I once had a Corsican colleague, whose olive skin and flashing dark eyes (especially when expounding on the dismal state of US government finances) marked him as less French than Mediterranean. So while I had not partaken in a Corsican meal before, working with my ex-colleague has taught me to not assume that Corsican cuisine will be your typical cream and butter heavy French restaurant experience.
The husband and I met up with our French friends A&A for a mid-week dinner at La Villa Corse, a local restaurant specializing in the foods of Corsica. The 15th arrondissement branch of the 2-outlet restaurant had a warm, clubby ambiance, with bronzed colored walls, floor-to-ceiling bookcases and low, red leather armchairs evoking a refined, luxe atmosphere. If not for the smoking ban, one would imagine this room to be perfect for whisky and cigars.
The light, brightly flavored food contrasts sharply with the lounge-y feel of the dining room. Our dinner featured a lot of seafood, simply prepared with tomatoes, fresh herbs and a lot of olive oil, with nary a cream sauce in sight. My appetizer had a feel good factor to it, the chilled disk of basil-infused tomatoes topped with a quenelle of creamy brocciu – a young whey cheese similar to ricotta that is considered Corsica’s national cheese – satisfyingly flavorful yet light on calories. One can imagine how much more powerful the tomatoes will taste in the height of summer.
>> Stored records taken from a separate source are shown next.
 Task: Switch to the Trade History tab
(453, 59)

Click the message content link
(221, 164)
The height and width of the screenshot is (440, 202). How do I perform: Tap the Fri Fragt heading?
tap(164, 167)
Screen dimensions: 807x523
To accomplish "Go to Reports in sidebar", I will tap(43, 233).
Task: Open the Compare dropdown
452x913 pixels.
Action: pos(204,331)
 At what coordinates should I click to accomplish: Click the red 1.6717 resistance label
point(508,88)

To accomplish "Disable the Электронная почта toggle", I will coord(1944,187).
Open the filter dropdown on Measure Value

Both of us ordered fish for dinner, for me a tuna steak, seared till just cooked and juicy. The lightly cooked tomato and caper based sauce provides a zippy counterpoint to the meatiness of the tuna.
P had the pan-fried skin-on seabass, the kitchen choosing to highlight the delicately flavored flesh by seasoning it simply with salt and pepper. While the fish was the star of the plate, my carb-loving husband also enjoyed the rich, creamy risotto.
Too full for individual desserts, we heeded Mr A’s advice to share the pastizzu, a Corsican bread pudding, made with brioche, sugar, eggs, cream, figs and raisins. P chose to eat his warm slice neat, while I dotted white chocolate sauce on mine.
Given my lack of expertise on Corsica and its cuisine, I cannot vouch for the authenticity of La Villa Corse. But, I definitely have this restaurant on my to-return list, especially when my seafood loving parents come to town.